**What needs to be done**
Your answer is a copy of every line in the records where "computer" appears.

**Collected data**
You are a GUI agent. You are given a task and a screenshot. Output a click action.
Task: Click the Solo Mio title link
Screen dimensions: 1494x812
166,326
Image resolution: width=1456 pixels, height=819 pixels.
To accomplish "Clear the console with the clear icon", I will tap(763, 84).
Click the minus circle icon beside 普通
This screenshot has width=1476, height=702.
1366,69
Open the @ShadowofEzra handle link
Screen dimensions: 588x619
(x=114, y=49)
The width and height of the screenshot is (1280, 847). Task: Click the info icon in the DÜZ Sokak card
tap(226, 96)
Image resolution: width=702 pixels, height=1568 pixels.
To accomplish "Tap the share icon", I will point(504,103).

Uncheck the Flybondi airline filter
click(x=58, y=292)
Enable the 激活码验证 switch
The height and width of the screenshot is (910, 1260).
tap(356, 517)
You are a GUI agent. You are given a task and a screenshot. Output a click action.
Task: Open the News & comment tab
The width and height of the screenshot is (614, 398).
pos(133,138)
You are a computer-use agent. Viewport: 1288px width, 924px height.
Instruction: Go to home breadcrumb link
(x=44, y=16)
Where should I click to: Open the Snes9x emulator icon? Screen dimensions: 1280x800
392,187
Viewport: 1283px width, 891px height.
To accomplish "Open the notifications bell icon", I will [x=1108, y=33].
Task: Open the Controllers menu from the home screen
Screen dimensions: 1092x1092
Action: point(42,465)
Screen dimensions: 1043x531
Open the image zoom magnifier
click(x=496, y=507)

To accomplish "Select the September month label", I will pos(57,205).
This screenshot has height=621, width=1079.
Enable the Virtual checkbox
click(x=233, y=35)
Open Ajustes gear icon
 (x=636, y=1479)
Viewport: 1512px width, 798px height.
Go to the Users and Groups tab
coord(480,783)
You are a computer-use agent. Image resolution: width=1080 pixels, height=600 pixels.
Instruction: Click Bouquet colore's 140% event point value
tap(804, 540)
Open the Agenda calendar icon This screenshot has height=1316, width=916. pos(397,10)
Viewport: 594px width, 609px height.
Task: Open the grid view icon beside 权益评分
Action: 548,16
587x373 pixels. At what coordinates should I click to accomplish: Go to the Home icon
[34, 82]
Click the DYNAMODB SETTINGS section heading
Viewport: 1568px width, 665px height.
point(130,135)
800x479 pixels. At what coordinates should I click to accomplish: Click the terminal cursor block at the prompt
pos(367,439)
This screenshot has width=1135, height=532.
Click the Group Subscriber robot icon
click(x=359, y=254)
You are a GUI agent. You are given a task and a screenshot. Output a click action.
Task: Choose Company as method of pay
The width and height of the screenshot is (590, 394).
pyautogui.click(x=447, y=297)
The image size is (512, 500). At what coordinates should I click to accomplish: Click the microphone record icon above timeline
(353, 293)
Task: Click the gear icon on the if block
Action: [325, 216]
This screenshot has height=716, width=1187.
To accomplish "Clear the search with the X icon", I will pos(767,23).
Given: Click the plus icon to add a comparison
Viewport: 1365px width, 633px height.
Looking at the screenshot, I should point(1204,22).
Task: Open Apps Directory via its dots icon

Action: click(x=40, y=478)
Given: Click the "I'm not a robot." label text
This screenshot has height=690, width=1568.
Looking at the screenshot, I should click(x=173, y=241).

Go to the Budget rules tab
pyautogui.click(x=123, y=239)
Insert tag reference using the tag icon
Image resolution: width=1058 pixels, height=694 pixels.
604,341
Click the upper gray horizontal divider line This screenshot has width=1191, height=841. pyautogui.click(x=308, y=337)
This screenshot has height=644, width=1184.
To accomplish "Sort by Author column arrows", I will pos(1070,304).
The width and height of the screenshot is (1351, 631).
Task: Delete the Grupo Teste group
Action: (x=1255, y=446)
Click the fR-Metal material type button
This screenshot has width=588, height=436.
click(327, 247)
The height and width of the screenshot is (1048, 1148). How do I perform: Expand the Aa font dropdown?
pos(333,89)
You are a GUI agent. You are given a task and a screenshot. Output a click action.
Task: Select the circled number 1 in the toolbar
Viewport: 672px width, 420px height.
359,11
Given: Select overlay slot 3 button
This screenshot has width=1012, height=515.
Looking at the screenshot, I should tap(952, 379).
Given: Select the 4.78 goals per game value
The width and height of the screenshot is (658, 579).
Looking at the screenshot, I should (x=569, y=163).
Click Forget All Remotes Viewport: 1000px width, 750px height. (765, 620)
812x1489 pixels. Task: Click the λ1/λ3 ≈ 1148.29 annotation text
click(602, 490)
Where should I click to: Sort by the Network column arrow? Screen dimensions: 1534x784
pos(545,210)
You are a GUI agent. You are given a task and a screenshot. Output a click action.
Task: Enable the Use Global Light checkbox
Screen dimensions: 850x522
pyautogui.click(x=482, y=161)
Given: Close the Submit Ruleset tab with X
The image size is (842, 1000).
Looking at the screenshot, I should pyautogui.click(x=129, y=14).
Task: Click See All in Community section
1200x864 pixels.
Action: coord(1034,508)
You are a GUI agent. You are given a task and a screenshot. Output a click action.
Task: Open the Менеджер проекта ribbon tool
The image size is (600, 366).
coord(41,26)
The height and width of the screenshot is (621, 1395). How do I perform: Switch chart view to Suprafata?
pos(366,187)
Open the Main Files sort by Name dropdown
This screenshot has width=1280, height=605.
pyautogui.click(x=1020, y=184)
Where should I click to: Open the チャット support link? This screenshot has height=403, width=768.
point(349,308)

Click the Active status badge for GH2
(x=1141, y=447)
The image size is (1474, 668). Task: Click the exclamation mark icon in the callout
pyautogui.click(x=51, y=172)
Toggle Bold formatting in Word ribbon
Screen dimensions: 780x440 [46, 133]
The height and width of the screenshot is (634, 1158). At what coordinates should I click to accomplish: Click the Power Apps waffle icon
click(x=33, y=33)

**Expected output**
You are a computer-use agent. Viewport: 1288px width, 924px height.
You are a computer-use agent. Image resolution: width=1080 pixels, height=600 pixels.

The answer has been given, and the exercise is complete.